#### [Instructions]
A – Using the travel post about Mexico City, decide whether each statement agrees with it: (i) Teotihuacán lies 30 miles northeast of Mexico City; (ii) the Pyramid of the Moon stands at the southern end of the Avenue of the Dead; (iii) visitors may enter the cave under the Pyramid of the Sun. Answer yes or no for each, quoting the words that settle it.
B – Answer these questions from the travel post about Mexico City:
(i) Which dates will be spent in Mexico City?
(ii) Which countries do the camp's players come from?
(iii) What is the cave beneath the Pyramid of the Sun shaped like?
C – Carry on the travel post about Mexico City past its final sentence.

#### [Excerpt provided]
--- START ---

Retirement! Here We Come. (Well, Don is back to work)
by Vicky Showalter

Tuesday, August 2, 2016

Mexico City

August 9 - 13 we will spend time in Mexico City with the NBA group, Basketball Without Borders.  Don will be coaching and I am along for the ride!

Bouquet of flowers in our room to welcome us.

Chocolate welcome!

Very modern and large room.
America's Team Camp
Don is coaching at this team camp involving the best 16/17 year olds from Mexico, Canada, Brazil and Argentina.  


 TOUR TO TEOTIHUACAN
While Don is busy at camp I take a tour to the ancient pyramids near Mexico City on Thursday.

Teotihuacán ("teh-oh-tee-wa-KHAN") is an ancient sacred site located 30 miles northeast of Mexico City, Mexico. The ruins of Teotihuacán are among the most remarkable in Mexico and some of the most important ruins in the world.
Teotihuacán means "place where gods were born," reflecting the Aztec belief that the gods created the universe here. Constructed around 300 AD, the holy city is characterized by the vast size of its monuments, carefully laid out on geometric and symbolic principles. Its most monumental structures are the Temple of Quetzalcoatl, the Pyramid of the Sun (the third-largest pyramid in the world) and the Pyramid of the Moon.

The main thoroughfare, which archaeologists call the Avenue of the Dead, runs two miles roughly north to south. The Pyramid of the Moon is at the northern end, and the Citadel is on the southern part. The great street was several kilometers long in its prime, but only a kilometer or two has been uncovered and restored. The Avenue of the Dead got its forbidding name from the Aztecs, who wrongly believed the little temples on either side of the avenue were tombs.

We walked the Avenue of the Dead

The purpose of the Pyramid of the Sun is not entirely understood, but it is built on top of a sacred cave shaped like a four-leafed clover. Given the grand pyramid above, this cave was probably regarded as the very place where the gods created the world. The cave is not open to the public.

--- END ---

#### [Material provided]

--- START ---

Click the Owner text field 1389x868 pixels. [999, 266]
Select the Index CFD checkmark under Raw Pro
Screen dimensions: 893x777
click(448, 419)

--- END ---

#### [The replies]
A –
(i) Yes: "located 30 miles northeast of Mexico City, Mexico"
(ii) No: "The Pyramid of the Moon is at the northern end"
(iii) No: "The cave is not open to the public."

B –
(i) August 9 - 13
(ii) Mexico, Canada, Brazil and Argentina
(iii) A four-leafed clover

C –
The first part of the Pyramid of the Sun was probably built around 100 BC, and the temple that used to crown the pyramid was completed about 400 years later (300 AD). By the time the pyramid was discovered and restoration was begun in the 20th century, the temple had disappeared, and the pyramid was just a mass of rubble covered with bushes and trees. It's a worthwhile 248-step climb to the top. The view is extraordinary and the sensation exhilarating.
Pyramid of the Sun as we walked toward it.

Pyramid of the Sun

And here we go UP!  No cables to hold onto at this point.

View from the first level

Cables provided in some places.








The Pyramid of the Moon is smaller and faces a plaza at the northern end of the avenue. No cave or other feature has been discovered in its interior. Its form may be patterned on that of the sacred mountain to the north, the Cerro Gordo. The summit provides about the same range of view as you from its larger neighbor because the moon pyramid is built on higher ground.

Pyramid of the moon as view from top of Sun Pyramid

Pyramid of the Moon

At the TOP!  Beautiful views of surrounding area and mountains

Pyramid of the Sun
Pyramid of the Moon



My tour group!  Thanks to Steven for the help getting up and down!

History of Teotihuacán

The early history of Teotihuacán is shrouded in mystery. Little is known about its ancient builders, including their name, precise religious beliefs, or language. The city became the epicenter of culture and commerce for ancient Mesoamerica, surpassing Rome in size, yet its inhabitants suddenly abandoned it for unknown reasons.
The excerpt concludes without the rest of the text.